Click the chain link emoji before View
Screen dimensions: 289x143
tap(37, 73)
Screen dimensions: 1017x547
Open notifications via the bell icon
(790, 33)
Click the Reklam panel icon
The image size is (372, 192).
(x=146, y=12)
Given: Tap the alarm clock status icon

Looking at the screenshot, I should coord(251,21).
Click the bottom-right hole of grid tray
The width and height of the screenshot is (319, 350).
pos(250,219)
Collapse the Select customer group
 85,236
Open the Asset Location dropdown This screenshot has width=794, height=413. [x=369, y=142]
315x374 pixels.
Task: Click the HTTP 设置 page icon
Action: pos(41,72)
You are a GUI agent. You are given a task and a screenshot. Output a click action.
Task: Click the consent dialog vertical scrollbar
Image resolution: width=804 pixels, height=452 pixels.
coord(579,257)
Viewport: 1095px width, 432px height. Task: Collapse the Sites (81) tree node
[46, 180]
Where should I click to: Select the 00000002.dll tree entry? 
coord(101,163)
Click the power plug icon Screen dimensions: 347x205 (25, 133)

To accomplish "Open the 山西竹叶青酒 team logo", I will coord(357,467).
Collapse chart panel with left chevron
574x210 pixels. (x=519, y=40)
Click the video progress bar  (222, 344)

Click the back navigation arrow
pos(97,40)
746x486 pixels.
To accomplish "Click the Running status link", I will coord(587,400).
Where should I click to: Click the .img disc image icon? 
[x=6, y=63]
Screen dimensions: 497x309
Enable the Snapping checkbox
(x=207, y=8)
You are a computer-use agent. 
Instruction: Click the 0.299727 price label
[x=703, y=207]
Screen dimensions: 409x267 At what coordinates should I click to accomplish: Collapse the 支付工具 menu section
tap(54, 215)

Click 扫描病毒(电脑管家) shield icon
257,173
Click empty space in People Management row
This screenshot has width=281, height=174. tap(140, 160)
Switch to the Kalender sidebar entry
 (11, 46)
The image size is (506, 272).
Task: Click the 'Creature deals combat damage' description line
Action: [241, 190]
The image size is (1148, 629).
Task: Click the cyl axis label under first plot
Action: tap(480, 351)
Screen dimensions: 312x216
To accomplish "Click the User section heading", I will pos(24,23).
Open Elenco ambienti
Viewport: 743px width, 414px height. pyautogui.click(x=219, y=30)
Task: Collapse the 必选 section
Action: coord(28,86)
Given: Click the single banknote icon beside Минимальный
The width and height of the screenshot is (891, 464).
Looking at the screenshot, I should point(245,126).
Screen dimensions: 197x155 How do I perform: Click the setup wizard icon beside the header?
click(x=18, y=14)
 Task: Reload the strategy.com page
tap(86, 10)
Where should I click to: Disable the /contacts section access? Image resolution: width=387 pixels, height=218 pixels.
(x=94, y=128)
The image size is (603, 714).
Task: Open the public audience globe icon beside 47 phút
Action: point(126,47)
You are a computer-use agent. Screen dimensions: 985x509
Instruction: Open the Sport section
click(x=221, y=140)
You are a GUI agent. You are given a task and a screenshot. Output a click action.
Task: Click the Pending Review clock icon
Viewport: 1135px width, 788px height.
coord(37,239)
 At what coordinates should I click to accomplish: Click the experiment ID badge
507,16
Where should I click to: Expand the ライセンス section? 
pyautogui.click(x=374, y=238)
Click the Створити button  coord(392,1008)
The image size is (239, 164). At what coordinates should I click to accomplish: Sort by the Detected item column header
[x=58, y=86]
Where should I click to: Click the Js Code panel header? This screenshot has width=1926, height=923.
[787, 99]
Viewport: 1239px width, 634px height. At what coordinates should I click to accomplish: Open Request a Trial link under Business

- _TO DO_
Taking care to miss no line, set down the whole listing above exactly.

- _RESPONSE TO THIS EXERCISE_
Click the chain link emoji before View
Screen dimensions: 289x143
tap(37, 73)
Screen dimensions: 1017x547
Open notifications via the bell icon
(790, 33)
Click the Reklam panel icon
The image size is (372, 192).
(x=146, y=12)
Given: Tap the alarm clock status icon

Looking at the screenshot, I should coord(251,21).
Click the bottom-right hole of grid tray
The width and height of the screenshot is (319, 350).
pos(250,219)
Collapse the Select customer group
 85,236
Open the Asset Location dropdown This screenshot has width=794, height=413. [x=369, y=142]
315x374 pixels.
Task: Click the HTTP 设置 page icon
Action: pos(41,72)
You are a GUI agent. You are given a task and a screenshot. Output a click action.
Task: Click the consent dialog vertical scrollbar
Image resolution: width=804 pixels, height=452 pixels.
coord(579,257)
Viewport: 1095px width, 432px height. Task: Collapse the Sites (81) tree node
[46, 180]
Where should I click to: Select the 00000002.dll tree entry? 
coord(101,163)
Click the power plug icon Screen dimensions: 347x205 (25, 133)

To accomplish "Open the 山西竹叶青酒 team logo", I will coord(357,467).
Collapse chart panel with left chevron
574x210 pixels. (x=519, y=40)
Click the video progress bar  (222, 344)

Click the back navigation arrow
pos(97,40)
746x486 pixels.
To accomplish "Click the Running status link", I will coord(587,400).
Where should I click to: Click the .img disc image icon? 
[x=6, y=63]
Screen dimensions: 497x309
Enable the Snapping checkbox
(x=207, y=8)
You are a computer-use agent. 
Instruction: Click the 0.299727 price label
[x=703, y=207]
Screen dimensions: 409x267 At what coordinates should I click to accomplish: Collapse the 支付工具 menu section
tap(54, 215)

Click 扫描病毒(电脑管家) shield icon
257,173
Click empty space in People Management row
This screenshot has width=281, height=174. tap(140, 160)
Switch to the Kalender sidebar entry
 (11, 46)
The image size is (506, 272).
Task: Click the 'Creature deals combat damage' description line
Action: [241, 190]
The image size is (1148, 629).
Task: Click the cyl axis label under first plot
Action: tap(480, 351)
Screen dimensions: 312x216
To accomplish "Click the User section heading", I will pos(24,23).
Open Elenco ambienti
Viewport: 743px width, 414px height. pyautogui.click(x=219, y=30)
Task: Collapse the 必选 section
Action: coord(28,86)
Given: Click the single banknote icon beside Минимальный
The width and height of the screenshot is (891, 464).
Looking at the screenshot, I should point(245,126).
Screen dimensions: 197x155 How do I perform: Click the setup wizard icon beside the header?
click(x=18, y=14)
 Task: Reload the strategy.com page
tap(86, 10)
Where should I click to: Disable the /contacts section access? Image resolution: width=387 pixels, height=218 pixels.
(x=94, y=128)
The image size is (603, 714).
Task: Open the public audience globe icon beside 47 phút
Action: point(126,47)
You are a computer-use agent. Screen dimensions: 985x509
Instruction: Open the Sport section
click(x=221, y=140)
You are a GUI agent. You are given a task and a screenshot. Output a click action.
Task: Click the Pending Review clock icon
Viewport: 1135px width, 788px height.
coord(37,239)
 At what coordinates should I click to accomplish: Click the experiment ID badge
507,16
Where should I click to: Expand the ライセンス section? 
pyautogui.click(x=374, y=238)
Click the Створити button  coord(392,1008)
The image size is (239, 164). At what coordinates should I click to accomplish: Sort by the Detected item column header
[x=58, y=86]
Where should I click to: Click the Js Code panel header? This screenshot has width=1926, height=923.
[787, 99]
Viewport: 1239px width, 634px height. At what coordinates should I click to accomplish: Open Request a Trial link under Business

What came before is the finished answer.